市场经济中由于个体的利益多元化、分散化、独立化,主体间的相互行为受市场利益的驱动与影响,而这种利益关系的正常化往往取决于经济交往主体间的相互信任、信守合约等自律行为。把外在的“道德律令”转变为个人的自律需求,是一个逐层递进和广延伸张的内生长机制。从法制伦理层(最起码的道德要求)到制度伦理层(行业自律)再到美德修养层(个体自治伦理),甚至有人达到终极信仰层(无为而治)。以上诸层次的交织融合、共存互动并深层递进,将以其特有的渗透力,不断强化人的情感和意志,优化其心智模式,最终构建一个强大的自律主体。

自律的内涵

反思后生成的自律丰富而深刻,它是外部制度、博弈规则和内心需求、良知的统一。

所附清单:

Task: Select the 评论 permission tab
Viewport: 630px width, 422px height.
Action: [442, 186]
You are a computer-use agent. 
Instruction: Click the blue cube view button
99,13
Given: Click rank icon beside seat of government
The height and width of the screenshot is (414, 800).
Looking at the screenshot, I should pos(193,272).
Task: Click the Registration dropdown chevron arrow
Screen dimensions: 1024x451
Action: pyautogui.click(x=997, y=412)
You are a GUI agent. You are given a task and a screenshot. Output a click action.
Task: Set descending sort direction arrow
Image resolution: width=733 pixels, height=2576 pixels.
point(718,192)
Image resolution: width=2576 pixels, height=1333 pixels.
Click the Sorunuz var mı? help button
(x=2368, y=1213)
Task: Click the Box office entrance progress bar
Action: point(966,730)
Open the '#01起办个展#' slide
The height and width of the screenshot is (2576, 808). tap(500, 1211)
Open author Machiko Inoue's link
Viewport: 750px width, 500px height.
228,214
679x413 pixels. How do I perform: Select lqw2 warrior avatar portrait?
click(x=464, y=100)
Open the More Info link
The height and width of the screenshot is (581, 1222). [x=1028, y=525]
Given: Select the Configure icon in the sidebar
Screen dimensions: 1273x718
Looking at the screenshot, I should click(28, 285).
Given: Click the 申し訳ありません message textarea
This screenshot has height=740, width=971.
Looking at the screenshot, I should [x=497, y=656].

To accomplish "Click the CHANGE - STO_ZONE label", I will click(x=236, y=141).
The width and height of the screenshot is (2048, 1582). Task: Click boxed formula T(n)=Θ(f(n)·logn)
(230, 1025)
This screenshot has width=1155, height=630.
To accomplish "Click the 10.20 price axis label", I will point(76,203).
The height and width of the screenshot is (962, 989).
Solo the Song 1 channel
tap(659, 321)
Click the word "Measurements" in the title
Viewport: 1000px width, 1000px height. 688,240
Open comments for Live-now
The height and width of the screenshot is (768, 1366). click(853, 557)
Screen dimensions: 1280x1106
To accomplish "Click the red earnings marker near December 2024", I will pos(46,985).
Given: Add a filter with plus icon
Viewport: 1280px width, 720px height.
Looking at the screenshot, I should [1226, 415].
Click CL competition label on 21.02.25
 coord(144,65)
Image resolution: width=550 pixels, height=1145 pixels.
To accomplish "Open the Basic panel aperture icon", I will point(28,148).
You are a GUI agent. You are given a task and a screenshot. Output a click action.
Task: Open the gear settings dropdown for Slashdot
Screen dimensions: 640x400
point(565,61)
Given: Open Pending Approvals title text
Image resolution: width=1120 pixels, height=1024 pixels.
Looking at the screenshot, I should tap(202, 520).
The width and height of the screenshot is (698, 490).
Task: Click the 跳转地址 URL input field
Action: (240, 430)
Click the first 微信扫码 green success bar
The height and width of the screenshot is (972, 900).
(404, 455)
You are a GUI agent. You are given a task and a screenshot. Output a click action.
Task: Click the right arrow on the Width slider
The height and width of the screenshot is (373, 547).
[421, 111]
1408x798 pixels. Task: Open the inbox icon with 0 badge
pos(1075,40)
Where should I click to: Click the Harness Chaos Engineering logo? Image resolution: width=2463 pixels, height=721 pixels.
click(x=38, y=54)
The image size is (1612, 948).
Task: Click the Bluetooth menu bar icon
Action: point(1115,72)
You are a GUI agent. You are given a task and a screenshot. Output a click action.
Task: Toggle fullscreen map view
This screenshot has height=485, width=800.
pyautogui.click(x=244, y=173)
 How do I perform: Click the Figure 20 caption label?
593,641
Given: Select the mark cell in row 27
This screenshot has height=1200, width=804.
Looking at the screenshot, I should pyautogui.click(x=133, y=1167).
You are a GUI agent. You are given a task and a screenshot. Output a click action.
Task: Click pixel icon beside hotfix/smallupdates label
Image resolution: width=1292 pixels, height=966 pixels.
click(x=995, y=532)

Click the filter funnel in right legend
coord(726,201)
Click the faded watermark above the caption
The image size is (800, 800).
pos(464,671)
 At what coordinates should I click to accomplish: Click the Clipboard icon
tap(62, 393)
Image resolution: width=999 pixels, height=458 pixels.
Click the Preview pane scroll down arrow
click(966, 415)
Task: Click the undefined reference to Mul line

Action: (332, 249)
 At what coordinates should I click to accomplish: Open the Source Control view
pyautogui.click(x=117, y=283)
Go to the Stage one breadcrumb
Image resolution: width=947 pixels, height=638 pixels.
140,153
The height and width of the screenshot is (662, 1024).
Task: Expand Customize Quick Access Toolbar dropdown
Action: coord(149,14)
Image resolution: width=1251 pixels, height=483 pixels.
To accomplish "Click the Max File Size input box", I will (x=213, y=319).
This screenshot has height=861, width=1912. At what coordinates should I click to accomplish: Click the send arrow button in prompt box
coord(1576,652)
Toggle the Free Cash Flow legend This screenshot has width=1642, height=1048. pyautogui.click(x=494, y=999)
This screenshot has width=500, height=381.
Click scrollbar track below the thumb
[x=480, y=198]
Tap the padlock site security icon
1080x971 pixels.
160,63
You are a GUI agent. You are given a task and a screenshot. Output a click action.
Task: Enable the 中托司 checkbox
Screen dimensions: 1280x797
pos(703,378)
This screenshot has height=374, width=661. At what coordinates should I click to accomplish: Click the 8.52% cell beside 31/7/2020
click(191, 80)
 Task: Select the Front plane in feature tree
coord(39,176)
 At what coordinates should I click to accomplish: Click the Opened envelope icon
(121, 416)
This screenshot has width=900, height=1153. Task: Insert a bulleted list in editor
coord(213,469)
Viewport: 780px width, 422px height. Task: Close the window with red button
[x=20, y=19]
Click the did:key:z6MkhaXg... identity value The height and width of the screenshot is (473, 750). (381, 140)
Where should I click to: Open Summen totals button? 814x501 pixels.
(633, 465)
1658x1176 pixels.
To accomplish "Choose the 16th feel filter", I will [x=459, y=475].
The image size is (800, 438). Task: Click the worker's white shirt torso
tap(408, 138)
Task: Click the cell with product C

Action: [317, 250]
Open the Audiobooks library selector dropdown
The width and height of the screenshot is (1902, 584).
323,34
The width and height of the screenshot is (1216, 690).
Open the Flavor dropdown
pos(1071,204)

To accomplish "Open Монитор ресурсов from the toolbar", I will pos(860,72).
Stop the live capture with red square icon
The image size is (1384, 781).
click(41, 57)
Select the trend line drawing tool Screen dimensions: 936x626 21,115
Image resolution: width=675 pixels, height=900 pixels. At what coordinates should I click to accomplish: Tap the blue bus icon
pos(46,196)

你的任务: 把这段谈自律的文字重写一遍，从含有“市场经济中由于个体的利益多元”的那几个字开始，到“反思后生成的自律丰富而深刻,它是外部制度、博弈规则和内心需求、良知的统一。”之后停止，并将其中的“自律”改成“自我约束”。

问题解答:
市场经济中由于个体的利益多元化、分散化、独立化,主体间的相互行为受市场利益的驱动与影响,而这种利益关系的正常化往往取决于经济交往主体间的相互信任、信守合约等自我约束行为。把外在的“道德律令”转变为个人的自我约束需求,是一个逐层递进和广延伸张的内生长机制。从法制伦理层(最起码的道德要求)到制度伦理层(行业自我约束)再到美德修养层(个体自治伦理),甚至有人达到终极信仰层(无为而治)。以上诸层次的交织融合、共存互动并深层递进,将以其特有的渗透力,不断强化人的情感和意志,优化其心智模式,最终构建一个强大的自我约束主体。

自我约束的内涵

反思后生成的自我约束丰富而深刻,它是外部制度、博弈规则和内心需求、良知的统一。